Nun weiß man, daß sich Nucleinsäuren mit Tertiärstruktur zu statistischen Knäueln verbinden können, wobei derartige Aggregate unter bestimmten Bedingungen wiederum zahlreiche nadelförmige Oligonucleotide zu binden in der Lage sind, die wie „Stecknadeln aus einem Nadelkissen“ herausragen. Diese geradlinigen Oligonucleotide bezeichnete Kuhn als „Sammlerstränge„, die, wie es unsere heutigen Kenntnisse nahelegen, wohl in der Lage waren, ihrerseits wieder kurze komplementäre Polynucleotid-Sequenzen („Anbaumoleküle„) über Wasserstoffbrücken zu binden. Die Anbaumoleküle bildeten nach Kuhn die Ur-t-RNAs, die Sammlerstränge die Ur-m-RNAs. Diese recht komplexen Aggregate können Aminosäuren an den Anbaumolekülen anlagern, die Bildung von Proteinen und komplexen Enmzymen ist dann relativ wahrscheinlich. Neben den Aggregaten kommen nach Katchalsky aber auch anorganische Tracersubstanzen mit katalytischen Eigenschaften in Frage, wie Pyrit oder Montmorillionit. Wie aus Abbildung 12 und 13 ersichtlich ist, bildete sich der ursprüngliche Übersetzungsapparat dadurch heraus, daß die Aminosäuren an die Anbaumoleküle gebunden und durch die Katalyse der Aggregatoberflächen zu Enzymen umgesetzt wurden. Der Brückenschlag zu Wächtershäusers Theorie des Oberflächenmetabolismus (vgl. oben) ist augenfällig.

b.) Mehrtreffer-Hypothese

Im Gegensatz zu Kuhns Vielschritt-Hypothese postulierte Kaplan eine Entstehung der ersten Protobionten in einem Schritt, wobei zufällig Synthetasen und Nucleinsäuren in einem Kompartiment zusammengefunden haben mußten.
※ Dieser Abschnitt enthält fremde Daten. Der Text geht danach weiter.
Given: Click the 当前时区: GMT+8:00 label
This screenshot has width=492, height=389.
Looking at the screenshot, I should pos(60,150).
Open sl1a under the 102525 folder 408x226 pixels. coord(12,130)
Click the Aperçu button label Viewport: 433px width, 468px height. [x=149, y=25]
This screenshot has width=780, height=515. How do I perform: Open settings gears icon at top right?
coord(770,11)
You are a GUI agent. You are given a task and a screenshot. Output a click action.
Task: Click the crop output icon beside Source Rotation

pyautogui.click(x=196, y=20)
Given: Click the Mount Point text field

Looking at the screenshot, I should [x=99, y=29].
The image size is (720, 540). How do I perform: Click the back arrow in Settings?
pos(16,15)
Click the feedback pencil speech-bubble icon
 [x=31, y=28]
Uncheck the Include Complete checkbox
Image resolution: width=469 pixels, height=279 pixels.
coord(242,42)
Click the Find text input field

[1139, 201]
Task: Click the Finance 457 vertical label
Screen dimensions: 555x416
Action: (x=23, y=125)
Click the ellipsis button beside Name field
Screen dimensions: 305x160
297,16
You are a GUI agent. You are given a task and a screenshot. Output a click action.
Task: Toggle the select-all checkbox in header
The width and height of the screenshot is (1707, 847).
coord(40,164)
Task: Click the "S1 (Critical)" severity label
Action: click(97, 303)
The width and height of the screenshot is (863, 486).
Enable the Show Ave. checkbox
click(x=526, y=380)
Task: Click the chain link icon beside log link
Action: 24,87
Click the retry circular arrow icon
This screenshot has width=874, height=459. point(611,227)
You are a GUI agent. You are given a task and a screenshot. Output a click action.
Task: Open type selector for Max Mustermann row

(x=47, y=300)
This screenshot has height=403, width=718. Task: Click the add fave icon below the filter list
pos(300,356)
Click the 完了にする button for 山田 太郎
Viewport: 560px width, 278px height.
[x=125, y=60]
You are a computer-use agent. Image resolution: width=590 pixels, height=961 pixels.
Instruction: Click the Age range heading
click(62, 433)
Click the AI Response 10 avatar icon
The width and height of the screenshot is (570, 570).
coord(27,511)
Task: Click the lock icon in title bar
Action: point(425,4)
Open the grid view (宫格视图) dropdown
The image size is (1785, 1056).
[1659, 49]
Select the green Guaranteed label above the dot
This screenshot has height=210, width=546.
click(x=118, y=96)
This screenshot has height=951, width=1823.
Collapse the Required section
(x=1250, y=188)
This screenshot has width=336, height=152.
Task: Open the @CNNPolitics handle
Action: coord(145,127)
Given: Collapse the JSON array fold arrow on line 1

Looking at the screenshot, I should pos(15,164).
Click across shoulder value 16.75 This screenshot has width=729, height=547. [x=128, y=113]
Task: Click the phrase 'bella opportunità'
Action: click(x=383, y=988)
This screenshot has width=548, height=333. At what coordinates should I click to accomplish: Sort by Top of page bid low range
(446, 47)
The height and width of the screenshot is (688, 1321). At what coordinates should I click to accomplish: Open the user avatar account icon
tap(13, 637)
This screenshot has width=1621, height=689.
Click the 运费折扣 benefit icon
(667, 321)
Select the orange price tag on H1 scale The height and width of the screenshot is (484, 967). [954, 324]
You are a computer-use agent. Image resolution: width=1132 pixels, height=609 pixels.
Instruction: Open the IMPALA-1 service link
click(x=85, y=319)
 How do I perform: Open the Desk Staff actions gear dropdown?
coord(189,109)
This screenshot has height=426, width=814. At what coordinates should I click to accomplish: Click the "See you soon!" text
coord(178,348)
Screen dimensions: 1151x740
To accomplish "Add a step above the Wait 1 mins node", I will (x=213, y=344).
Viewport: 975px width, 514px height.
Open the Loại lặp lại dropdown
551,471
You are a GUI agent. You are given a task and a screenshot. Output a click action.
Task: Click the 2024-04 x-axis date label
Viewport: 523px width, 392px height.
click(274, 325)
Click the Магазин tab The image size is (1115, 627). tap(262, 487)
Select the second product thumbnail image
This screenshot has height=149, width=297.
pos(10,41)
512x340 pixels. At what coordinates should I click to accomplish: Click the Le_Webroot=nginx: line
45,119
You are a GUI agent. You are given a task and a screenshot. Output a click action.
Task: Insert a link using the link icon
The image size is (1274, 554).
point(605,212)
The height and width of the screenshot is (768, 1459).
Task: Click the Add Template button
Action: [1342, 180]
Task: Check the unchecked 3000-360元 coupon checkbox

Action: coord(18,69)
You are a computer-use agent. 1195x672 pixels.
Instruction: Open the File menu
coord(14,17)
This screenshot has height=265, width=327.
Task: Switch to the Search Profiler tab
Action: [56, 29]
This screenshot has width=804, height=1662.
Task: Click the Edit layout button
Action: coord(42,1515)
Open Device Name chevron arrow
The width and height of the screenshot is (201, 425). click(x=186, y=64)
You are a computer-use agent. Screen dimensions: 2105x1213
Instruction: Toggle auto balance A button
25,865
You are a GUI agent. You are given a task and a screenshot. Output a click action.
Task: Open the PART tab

Von jeder der beiden Funktionseinheiten mußte ein „Basisrepertoire“ an Makromolekülen vorhanden gewesen sein, die sich selbst zu autokatalytischen Verbänden organisierten. Kaplan schätzte die Rahmenbedingungen ab und kam nach statistischen Überlegungen zum Schluß, daß die Bildung derartiger selbstreplikativer Systeme durchaus im Bereich des Wahrscheinlichen gelegen haben könnte (vgl. Kämpfe, 1992).


11. Meteoriten könnten Schlüssel zur Entstehung des Lebens sein Top

Mit gewaltiger Wucht zum Biomolekül: Japanische Wissenschaftler haben simuliert, was in einem Ur-Ozean auf der Erde geschehen wäre, wenn ein Meteorit einschlägt. Das Ergebnis ist verblüffend: Allein durch Wucht, Hitze und wenige Grundzutaten entstanden Vorläufersubstanzen allen Lebens.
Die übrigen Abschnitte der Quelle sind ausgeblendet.